Bagaimana Menyikapinya?
Paradoks antikorupsi ini hadir di tengah menguatnya politik populis yang memang mudah muncul di tengah kondisi regresif. Padahal, politik populis sering dilihat seperti panadol—yang berbasis paracetamol, bisa mengurangi panas atau demam, tapi tidak mengatasi sumber utama penyakit itu sendiri. Ada studi yang bahkan menyebutkan bahwa penggunaan paracetamol untuk periode yang lama justru berefek negatif pada sistem saraf pusat yang secara signifikan memunculkan gangguan kognitif. Dengan demikian, politik populis yang di depan tampak menarik dan menenangkan, justru dalam jangka panjang dapat menjadi pemicu keadaan yang makin regresif.
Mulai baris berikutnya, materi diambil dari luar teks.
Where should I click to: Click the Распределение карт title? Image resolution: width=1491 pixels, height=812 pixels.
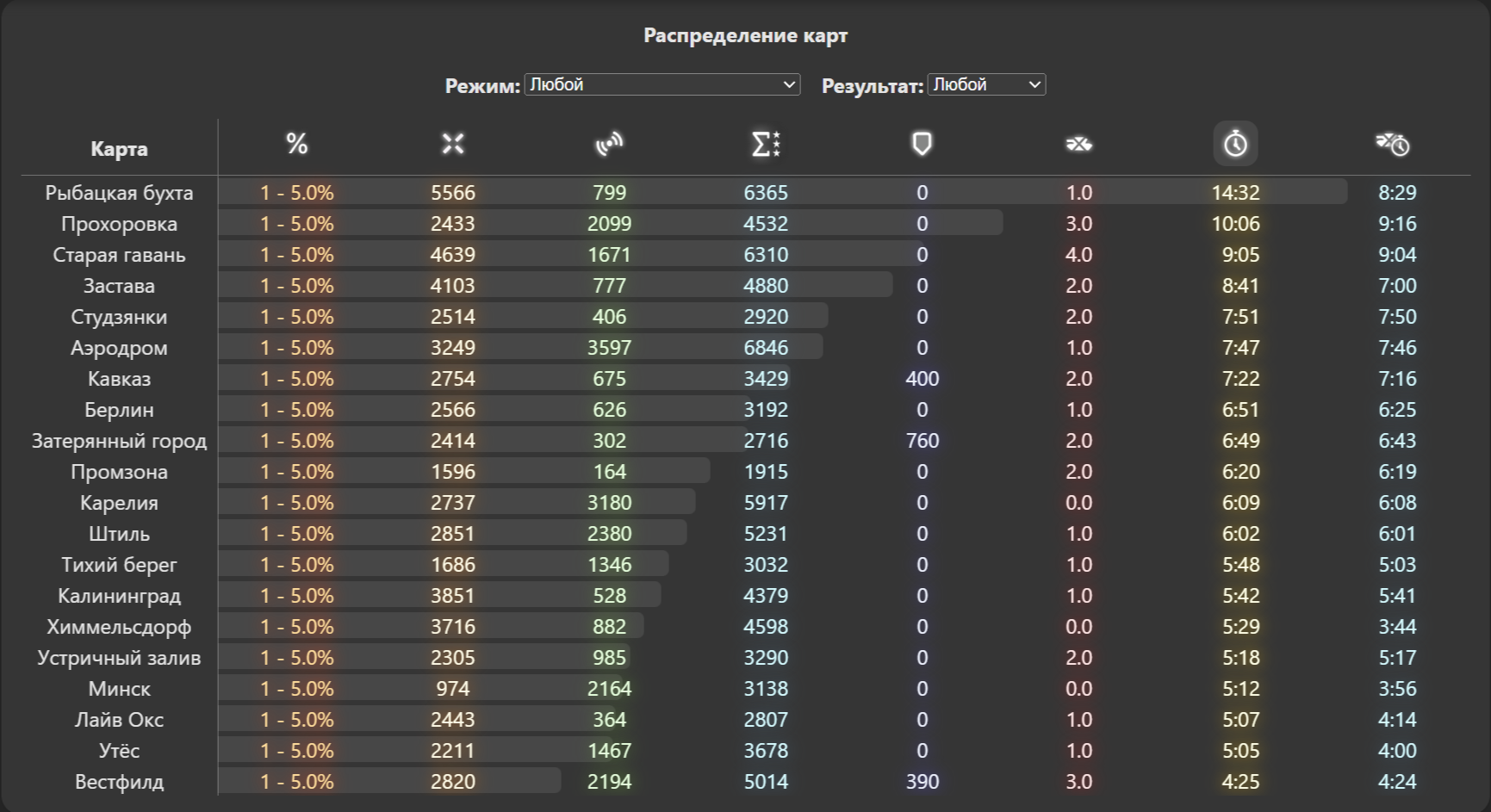(746, 35)
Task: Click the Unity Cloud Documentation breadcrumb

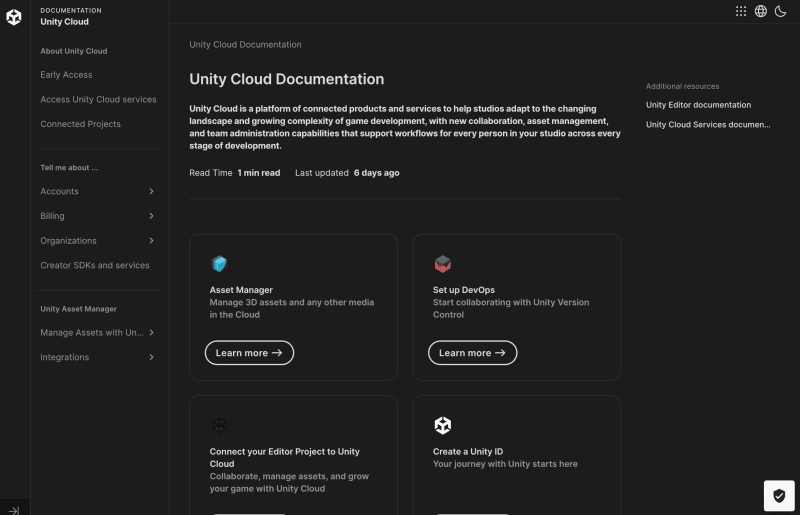Action: pos(245,45)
Berlama-lama dengan anti-corruption populism berisiko membelah “rakyat sejati” itu hanya menjadi pemilih yang kecewa (disillusioned voters) dan pemilih yang buta (delusional voters)—yang pada akhirnya menguntungkan para elite, atau setidaknya faksi elite, dari kamar politik maupun bisnis.
Bagaimana menyikapi ini? Salah satu saran utamanya adalah terus berupaya meyakinkan masyarakat bahwa authoritarian populists bukanlah pilihan terbaik, jadi harus dijauhkan dari daftar pilihan jauh-jauh hari sebelum hari pemilihan tiba. Mungkinkah?